I have no idea, Nadine. I don't recall Gore ever talking about the issue. But they certainly should have.
As for your comment about the Center supporting it, I don't think that's the problem. I actually think the Center is likely to support the ICC, Kyoto, etc. I don't think the further right will support it. And right now the politics of the country are sufficiently skewed that they get a veto. That's the problem.
No, no, John, I meant the actual Center of American politics, not the center in your circle of acquaintance. To quote the estimable Jane Galt from our own FADG thread header:
Where is the center of American politics?
It's in the smidgen of space between Al Gore and George Bush, children.

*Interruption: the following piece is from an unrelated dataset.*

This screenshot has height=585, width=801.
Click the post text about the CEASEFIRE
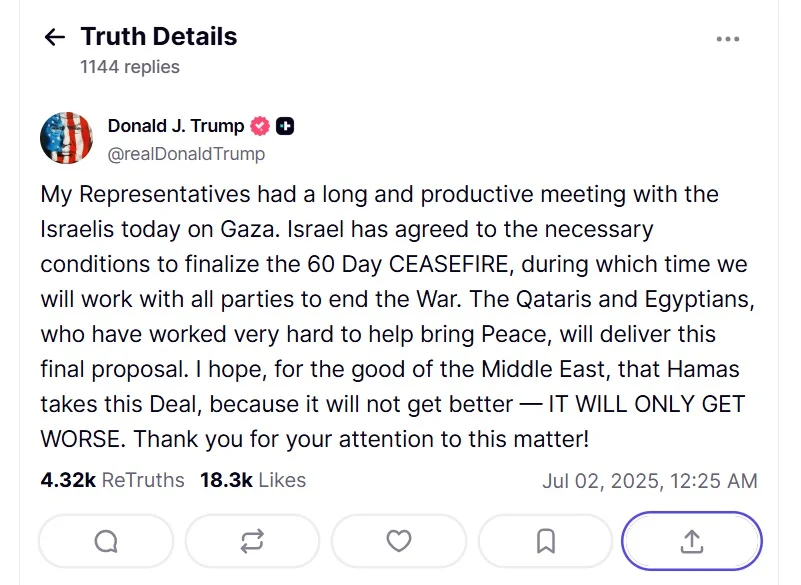(x=398, y=316)
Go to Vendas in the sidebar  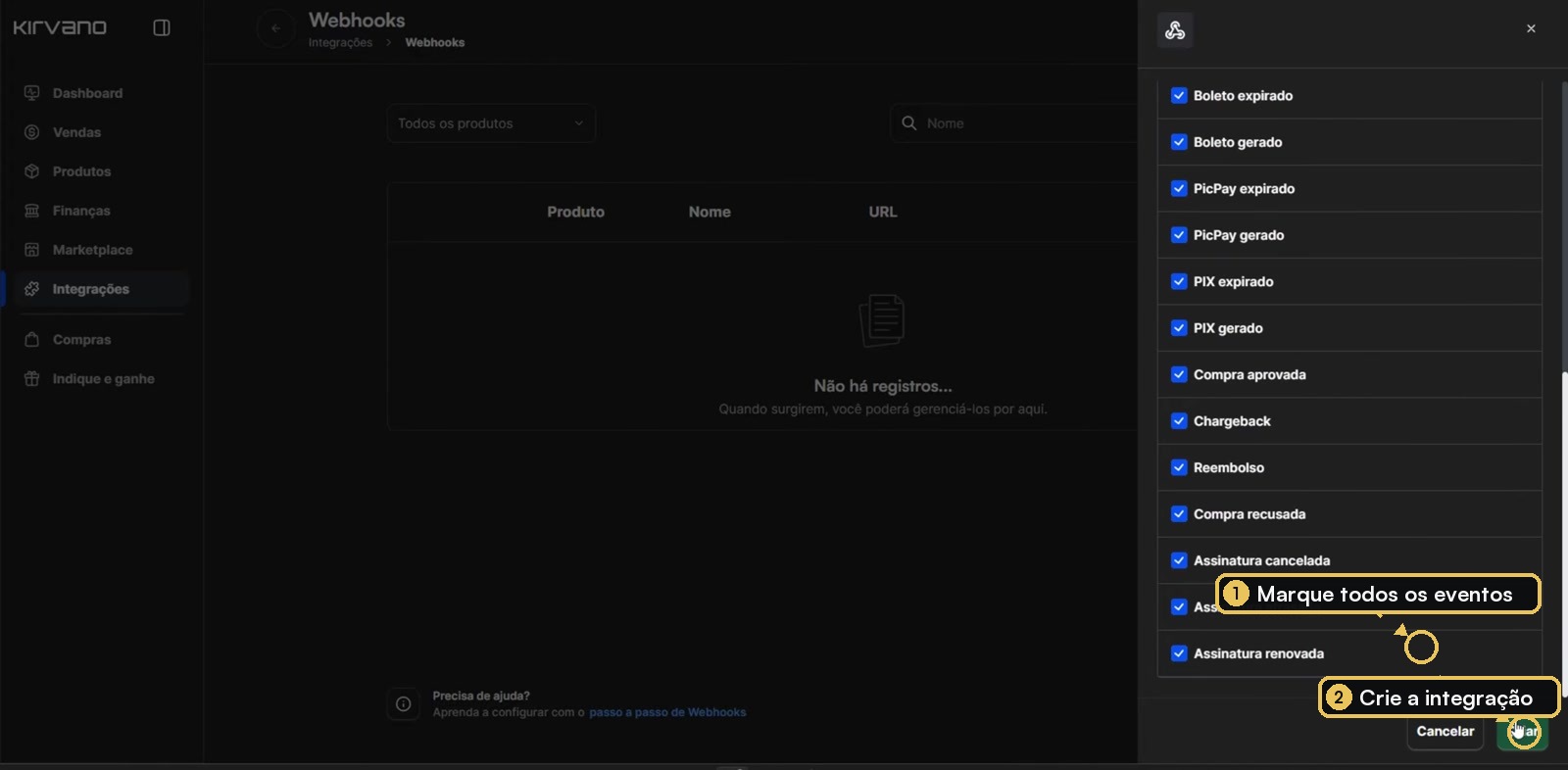tap(76, 132)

There seems to be an idea floating around in the liberal segment of the Blogosphere that Gore is "Center", Bush is "Right", and Nader is left. Honey, the "Center" is not defined by your personal political beliefs; it is defined by the center of American opinion. And like it or not, that's where both the extensively focus-grouped, consulted, and stage-managed major-party candidates were. Bush is Center-Right, Gore is Center-Left, Nader is Far-ish Left, and Buchanan is Far-Ish Right.
It will be news to our brothers on the Left that the conservatives see things the exact same way they do -- except Bush is in the center, Gore is on the left, Buchanan's on the right, and Nader is off in Central America building his guerilla army while he plots the downfall of Western civilization.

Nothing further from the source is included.